An unprecedented pandemic. The coronavirus disease (Covid-19) caused by the novel coronavirus Sars-CoV2 has caused a worldwide pandemic. Infected cases in the world have crossed 2 million and already resulted in more than 1.39 lakh deaths. At this point, India has also reported more than 11,000 cases and over 450 deaths. Due to the “novelty” of this coronavirus, we are not yet equipped with a vaccine or any proven anti-viral drugs to fight this pandemic, although biomedical scientists in India, just like all other parts of the world, have greatly ramped up their research to come up with suitable vaccines and drugs as soon as possible. But one must not think that contracting infection with this novel virus always portends grim outcomes. That is not at all true. Most of the patients who are infected are having very mild disease, just with flu-like symptoms. In some cases there are no symptoms at all.
Why Sars-CoV2 is so different?
Then why is it wreaking such a havoc worldwide? The secret lies in its propensity of spread. According to a key epidemiological parameter, the Basic Reproductive Ratio, Sars-CoV2 seems to be far more contagious than other recently encountered viruses. What is Basic Reproductive Ratio? In simple terms, it denotes the number of healthy people who can get infected by a single infected person, when the whole population is susceptible. Estimates on the Basic Reproductive Ratio of Sars-CoV2 ranges from 2.2, as per reports from the Chinese Center for Disease Control and Prevention as well as University of Hong Kong, to 5.5, according to a more recent report from the Los Alamos National Laboratory in the US. These were calculated based on data from Wuhan. Now let’s remind ourselves what was the Basic Reproductive Ratio for other virus infections which also resulted in more limited pandemics in recent past. The number for the influenza virus that caused the 2009 pandemic was estimated to be 1.4-1.6, for Ebola it is around 1.5-2.5.
The high-risk groups
In some people, the infection comes with undesired outcomes, mostly people who are old, or have pre-existing health conditions, like uncontrolled diabetes, hypertension or long-term kidney disease. Age seems to be a critical factor — while, as per Chinese data — only 2 out of 1,000 deaths are reported in children, young adults and people below 40 years of age, the rate goes up to 1 in 10 beyond 70 years of age. Finally, despite the really mild disease in most of the infected people, due to the high contagiousness of the virus the people who are susceptible to rather severe infections have greater chance of contracting the infection.

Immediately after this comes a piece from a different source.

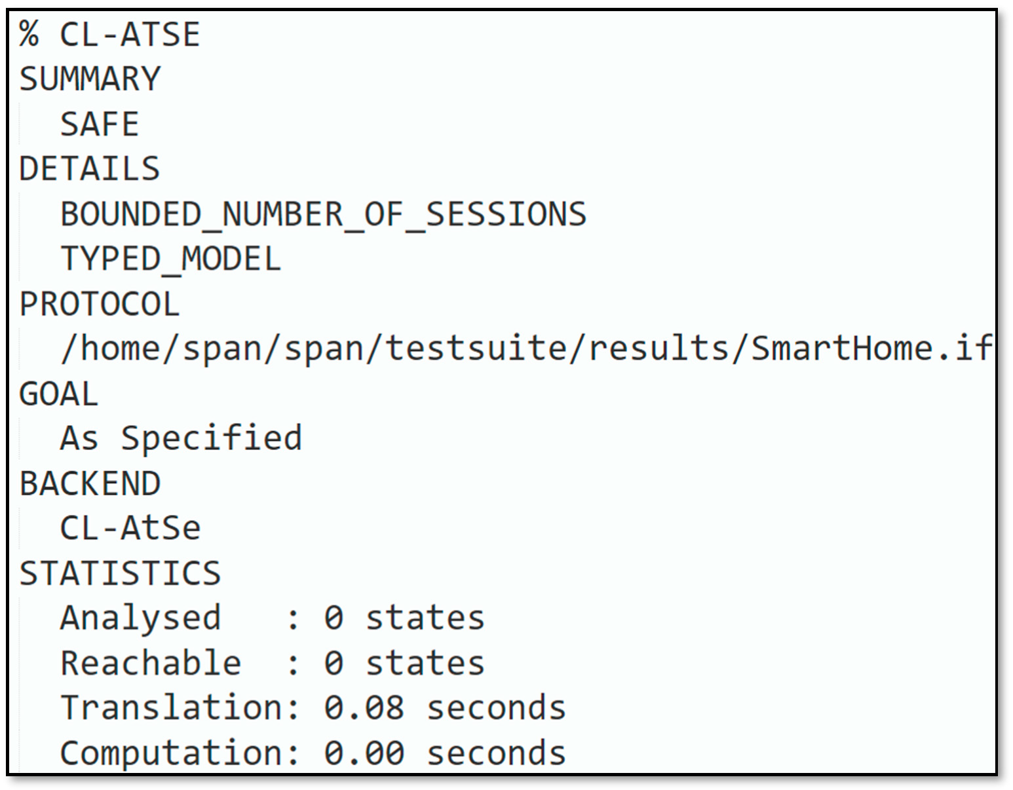Screen dimensions: 1013x790
Task: Select the 0.00 seconds computation time
Action: 444,753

Convalescent plasma: what and why?
In the current phase of this pandemic, convalescent plasma therapy, an age-old practice for immunisation, provides great hope for severely ill patients. On infection with such viruses, our body immune system gets into work and starts producing chemicals that can neutralise the viruses and prevent the disease from worsening. These are called antibodies, which are released by specialised cells in the body called B cells. Any person in whom this antibody generation in response to infection is efficient and the antibodies are present in the circulating blood in sufficient quantities, fights the disease better and recovers. But persons whose immune system fails to do this succumbs to the infection. The convalescent plasma therapy works on the premise of equipping this second group of people with the antibodies, taken from the recovered patients, thus supporting their immune system to fight the infection more efficiently. As the antibodies are soluble chemicals and circulate in the blood, one can take the fluid part of the blood, ie. plasma, from the recovered patients and introduce it to the non-recovering patients. Thus recovering patients are assets and their help to passively immunise other patients can save a lot of lives.

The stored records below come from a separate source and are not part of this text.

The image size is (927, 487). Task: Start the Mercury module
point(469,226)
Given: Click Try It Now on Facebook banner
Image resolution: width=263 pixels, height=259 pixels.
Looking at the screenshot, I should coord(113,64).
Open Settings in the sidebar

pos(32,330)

Biomedical research agencies in India, like the Indian Council of Medical Research (ICMR) and Council of Scientific and Industrial Research (CSIR), have already taken initiative to promote this therapy in different parts of the country. CSIR has already approached the Bengal government to initiate this programme in collaboration with the clinicians working in the designated Covid hospitals. The Bengal government has already approved the proposal and scientists from Indian Institute of Chemical Biology, Calcutta, and doctors from Beleghata ID Hospital and the Calcutta Medical College and Hospital have started preparations for this approach. ICMR has already approved a similar trial in Kerala. More such programmes are coming up in many other hospitals all around India.
A critical armament in this fight?
But these programmes will only be successful if a large number of people, who have recovered from the coronavirus infection, come forward and volunteer to donate their plasma. This is a great way to contribute to this worldwide fight against this pandemic. The fight is being fought by numerous health professionals, doctors, nurses, sanitation workers, police, administration, and last but not the least the citizens who are abiding by the directives in countrywide lockdown. Think of the fight taken up by the kids who are homebound entertaining themselves on their own, while most of them are also unable to attend school. The fight has also touched greatly the workers all around the country who are unable to secure their earnings amidst this lockdown. It is an unprecedented moment in human history when the whole humanity is fighting a menace together. But the volunteering plasma donors will perhaps be the most effective soldiers in this fight. The severely ill patients will greatly benefit from this donated armament to fight off their disease, and recovering them from the infection is perhaps the greatest benchmark for a fight won by the humanity.